§ Document:

Studio album by Emmylou Harris
- Released: February 4, 1981
- Recorded: 1978–1980
- Studio: Enactron Nashville
- Genre: Country
- Length: 33:32
- Label: Warner Bros. Nashville
- Producer: Brian Ahern

Emmylou Harris chronology
| Roses in the Snow (1980) | Evangeline (1981) | Cimarron (1981) |

Singles from Evangeline
- "Mr. Sandman" Released: February 11, 1981; "I Don't Have to Crawl" Released: May 1981;

= Evangeline (Emmylou Harris album) =

Evangeline is the eighth studio album by Emmylou Harris. It was composed mostly of leftover material from past recording sessions and which did not fit into any of her other albums. Songs included a remake of "Mister Sandman" (from the much-lauded Trio sessions with Dolly Parton and Linda Ronstadt), "Evangeline" (also featuring vocals by Parton and Ronstadt), which she had previously performed with the Band, Rodney Crowell's "Ashes by Now", and a cover of John Fogerty's "Bad Moon Rising". Though it received mixed reviews upon its release, the album was yet another commercial success for Harris. It was certified Gold in less than a year after its release. A single release of "Mister Sandman" (Top 10 country/Top 40 pop) did well on the charts, though neither Ronstadt's nor Parton's record companies would allow their artists' vocals to be used on the single, so Harris rerecorded the song, singing all three parts for the single release. Rodney Crowell's "I Don't Have to Crawl" was released as the album's second single. (Music videos were produced for both "Mister Sandman" and "I Don't Have to Crawl".)

This is one of two Harris albums that have never been issued separately on CD (although, in 2011, the album's tracks became available for digital download on iTunes). The album is now available as a CD in a collection issued in 2013 entitled Emmylou Harris Original Album Series Vol. 2.

§ Listed records:

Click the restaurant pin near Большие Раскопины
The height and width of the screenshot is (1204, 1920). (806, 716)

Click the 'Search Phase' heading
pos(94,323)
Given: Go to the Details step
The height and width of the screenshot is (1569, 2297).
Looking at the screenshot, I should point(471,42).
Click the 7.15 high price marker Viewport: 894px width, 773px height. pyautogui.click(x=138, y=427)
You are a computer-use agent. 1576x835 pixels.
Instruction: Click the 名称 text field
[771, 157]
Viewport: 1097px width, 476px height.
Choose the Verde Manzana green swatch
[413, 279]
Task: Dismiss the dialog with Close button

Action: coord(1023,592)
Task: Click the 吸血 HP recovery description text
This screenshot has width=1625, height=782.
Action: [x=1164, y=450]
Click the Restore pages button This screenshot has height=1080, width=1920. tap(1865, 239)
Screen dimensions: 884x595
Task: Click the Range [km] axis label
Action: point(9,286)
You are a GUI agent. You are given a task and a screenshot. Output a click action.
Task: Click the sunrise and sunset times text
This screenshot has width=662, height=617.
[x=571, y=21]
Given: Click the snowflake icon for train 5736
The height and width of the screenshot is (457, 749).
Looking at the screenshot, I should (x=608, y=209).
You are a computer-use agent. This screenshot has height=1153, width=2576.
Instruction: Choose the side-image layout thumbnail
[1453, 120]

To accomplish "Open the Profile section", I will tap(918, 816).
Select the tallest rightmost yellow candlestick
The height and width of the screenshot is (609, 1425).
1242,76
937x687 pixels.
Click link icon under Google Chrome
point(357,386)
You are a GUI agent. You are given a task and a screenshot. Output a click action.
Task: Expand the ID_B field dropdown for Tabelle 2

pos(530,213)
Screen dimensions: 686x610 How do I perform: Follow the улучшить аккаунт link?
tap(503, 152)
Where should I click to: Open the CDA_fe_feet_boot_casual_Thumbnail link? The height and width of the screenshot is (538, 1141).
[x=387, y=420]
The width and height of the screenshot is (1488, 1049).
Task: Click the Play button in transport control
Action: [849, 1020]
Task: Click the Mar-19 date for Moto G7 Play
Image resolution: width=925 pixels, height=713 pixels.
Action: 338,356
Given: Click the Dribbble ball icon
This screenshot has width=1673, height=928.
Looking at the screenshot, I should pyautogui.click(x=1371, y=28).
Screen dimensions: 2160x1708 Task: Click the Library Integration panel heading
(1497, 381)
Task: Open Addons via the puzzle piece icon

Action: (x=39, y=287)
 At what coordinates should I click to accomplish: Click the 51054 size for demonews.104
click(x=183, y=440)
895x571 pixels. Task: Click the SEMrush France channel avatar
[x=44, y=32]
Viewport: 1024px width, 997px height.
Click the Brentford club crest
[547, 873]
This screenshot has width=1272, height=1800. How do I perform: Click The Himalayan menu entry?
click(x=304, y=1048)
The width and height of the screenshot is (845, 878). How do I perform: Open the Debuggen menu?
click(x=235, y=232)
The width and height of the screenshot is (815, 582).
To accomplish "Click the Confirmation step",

§ Exercises to complete:
• a. In the Evangeline album article, write out again the part that opens with the words containing "This is one" and closes with "Series Vol. 2.", substituting "digital music stores" for "iTunes".
• b. Write the next part of the article on the Evangeline album, picking up after its final sentence.

§ Answers to the exercise:
• a.
This is one of two Harris albums that have never been issued separately on CD (although, in 2011, the album's tracks became available for digital download on digital music stores). The album is now available as a CD in a collection issued in 2013 entitled Emmylou Harris Original Album Series Vol. 2.

• b.
Professional ratings
Review scores
| Source | Rating |
| Allmusic | Star Half star |

==Track listing==

| No. | Title | Writer(s) | Length |
|---|---|---|---|
| 1. | "I Don't Have to Crawl" | Rodney Crowell | 3:46 |
| 2. | "How High the Moon" | Morgan Lewis, Nancy Hamilton | 3:21 |
| 3. | "Spanish Johnny" (with Waylon Jennings) | Paul Siebel | 3:50 |
| 4. | "Bad Moon Rising" | John Fogerty | 2:40 |
| 5. | "Evangeline" (harmony by Dolly Parton and Linda Ronstadt) | Robbie Robertson | 3:09 |
| 6. | "Hot Burrito #2" | Gram Parsons, Chris Ethridge | 3:04 |
| 7. | "Millworker" | James Taylor | 4:03 |
| 8. | "Oh Atlanta" | Bill Payne | 2:58 |
| 9. | "Mr. Sandman" (harmony by Dolly Parton and Linda Ronstadt) | Pat Ballard | 2:20 |
| 10. | "Ashes by Now" | Rodney Crowell | 4:24 |

==Personnel==

- Brian Ahern – acoustic guitar, electric guitar, arch-Top guitar, gut string guitar, 6-string bass, tambourine
- Hal Blaine – drums
- Mike Bowden – bass
- David Briggs – piano
- Tony Brown – piano
- James Burton – electric guitar
- Rodney Crowell – acoustic guitar, electric guitar
- Hank DeVito – pedal steel
- Jerry Douglas – dobro
- Steve Fishell – dobro
- Amos Garrett – electric guitar
- Emory Gordy Jr. – bass, Ernie Ball bass
- Glen Hardin – electric piano
- Emmylou Harris – vocals, acoustic guitar, backing vocals
- Waylon Jennings – duet vocals
- Don Johnson – piano, backing vocals
- Lynn Langham – synthesizer
- Albert Lee – electric guitar, piano
- Dave Lewis – drums
- Larrie Londin – drums
- Dolly Parton – harmony and backing vocals on “Evangeline” and “Mr. Sandman”
- Bill Payne – piano, electric piano
- Herb Pedersen – backing vocals
- Mickey Raphael – harmonica
- Mac Rebbenack – piano
- Frank Reckard – acoustic guitar, electric guitar
- Tony Rice – acoustic guitar, backing vocals
- Linda Ronstadt – harmony and backing vocals on “Evangeline” and “Mr. Sandman”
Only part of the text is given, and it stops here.